[Required work]: Print the records below word for word, beginning at the line that contains "local address 192.168.0.1" and stopping after the line that contains "Action: coord(245,105)".

[Entries supplied]:

▬▬▬▬▬▬▬▬▬▬

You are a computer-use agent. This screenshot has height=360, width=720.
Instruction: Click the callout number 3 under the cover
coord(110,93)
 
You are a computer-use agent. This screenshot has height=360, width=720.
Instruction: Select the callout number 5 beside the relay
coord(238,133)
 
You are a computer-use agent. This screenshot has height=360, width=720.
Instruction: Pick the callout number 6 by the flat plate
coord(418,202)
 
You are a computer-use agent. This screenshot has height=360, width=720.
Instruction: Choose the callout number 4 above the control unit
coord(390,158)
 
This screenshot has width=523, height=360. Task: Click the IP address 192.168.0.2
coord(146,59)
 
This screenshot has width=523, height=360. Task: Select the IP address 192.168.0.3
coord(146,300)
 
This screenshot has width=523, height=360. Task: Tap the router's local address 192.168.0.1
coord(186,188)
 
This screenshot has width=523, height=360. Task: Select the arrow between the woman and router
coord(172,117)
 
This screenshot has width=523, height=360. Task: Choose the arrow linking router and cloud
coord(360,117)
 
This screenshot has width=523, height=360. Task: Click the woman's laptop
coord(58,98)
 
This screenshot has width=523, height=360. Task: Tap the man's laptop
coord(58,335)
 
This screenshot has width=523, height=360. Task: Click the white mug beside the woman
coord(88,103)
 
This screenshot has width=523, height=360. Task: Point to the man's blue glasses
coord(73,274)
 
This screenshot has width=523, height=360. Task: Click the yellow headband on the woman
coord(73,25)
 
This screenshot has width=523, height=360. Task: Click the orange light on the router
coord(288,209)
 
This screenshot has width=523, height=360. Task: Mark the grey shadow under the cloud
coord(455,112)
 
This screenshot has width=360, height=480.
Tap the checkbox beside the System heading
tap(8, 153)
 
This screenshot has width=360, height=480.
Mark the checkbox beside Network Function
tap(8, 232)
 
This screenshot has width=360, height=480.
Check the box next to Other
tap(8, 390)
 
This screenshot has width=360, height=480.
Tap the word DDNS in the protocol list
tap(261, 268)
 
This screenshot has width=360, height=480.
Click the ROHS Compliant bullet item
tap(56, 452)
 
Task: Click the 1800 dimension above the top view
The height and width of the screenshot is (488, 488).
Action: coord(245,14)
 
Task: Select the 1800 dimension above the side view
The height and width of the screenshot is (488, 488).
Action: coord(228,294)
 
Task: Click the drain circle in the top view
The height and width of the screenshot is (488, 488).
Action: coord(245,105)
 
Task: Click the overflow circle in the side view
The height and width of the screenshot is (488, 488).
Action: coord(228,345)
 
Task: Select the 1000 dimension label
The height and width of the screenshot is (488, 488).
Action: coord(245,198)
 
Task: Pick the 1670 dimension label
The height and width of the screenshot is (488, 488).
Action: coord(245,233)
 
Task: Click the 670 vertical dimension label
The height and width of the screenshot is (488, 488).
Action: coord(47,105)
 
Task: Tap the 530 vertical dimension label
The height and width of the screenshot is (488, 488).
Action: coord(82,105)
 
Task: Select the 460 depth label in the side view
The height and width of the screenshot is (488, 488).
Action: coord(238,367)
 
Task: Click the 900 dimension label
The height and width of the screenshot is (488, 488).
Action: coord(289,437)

▬▬▬▬▬▬▬▬▬▬

[Exercise solution]:
This screenshot has width=523, height=360. Task: Tap the router's local address 192.168.0.1
coord(186,188)
 
This screenshot has width=523, height=360. Task: Select the arrow between the woman and router
coord(172,117)
 
This screenshot has width=523, height=360. Task: Choose the arrow linking router and cloud
coord(360,117)
 
This screenshot has width=523, height=360. Task: Click the woman's laptop
coord(58,98)
 
This screenshot has width=523, height=360. Task: Tap the man's laptop
coord(58,335)
 
This screenshot has width=523, height=360. Task: Click the white mug beside the woman
coord(88,103)
 
This screenshot has width=523, height=360. Task: Point to the man's blue glasses
coord(73,274)
 
This screenshot has width=523, height=360. Task: Click the yellow headband on the woman
coord(73,25)
 
This screenshot has width=523, height=360. Task: Click the orange light on the router
coord(288,209)
 
This screenshot has width=523, height=360. Task: Mark the grey shadow under the cloud
coord(455,112)
 
This screenshot has width=360, height=480.
Tap the checkbox beside the System heading
tap(8, 153)
 
This screenshot has width=360, height=480.
Mark the checkbox beside Network Function
tap(8, 232)
 
This screenshot has width=360, height=480.
Check the box next to Other
tap(8, 390)
 
This screenshot has width=360, height=480.
Tap the word DDNS in the protocol list
tap(261, 268)
 
This screenshot has width=360, height=480.
Click the ROHS Compliant bullet item
tap(56, 452)
 
Task: Click the 1800 dimension above the top view
The height and width of the screenshot is (488, 488).
Action: coord(245,14)
 
Task: Select the 1800 dimension above the side view
The height and width of the screenshot is (488, 488).
Action: coord(228,294)
 
Task: Click the drain circle in the top view
The height and width of the screenshot is (488, 488).
Action: coord(245,105)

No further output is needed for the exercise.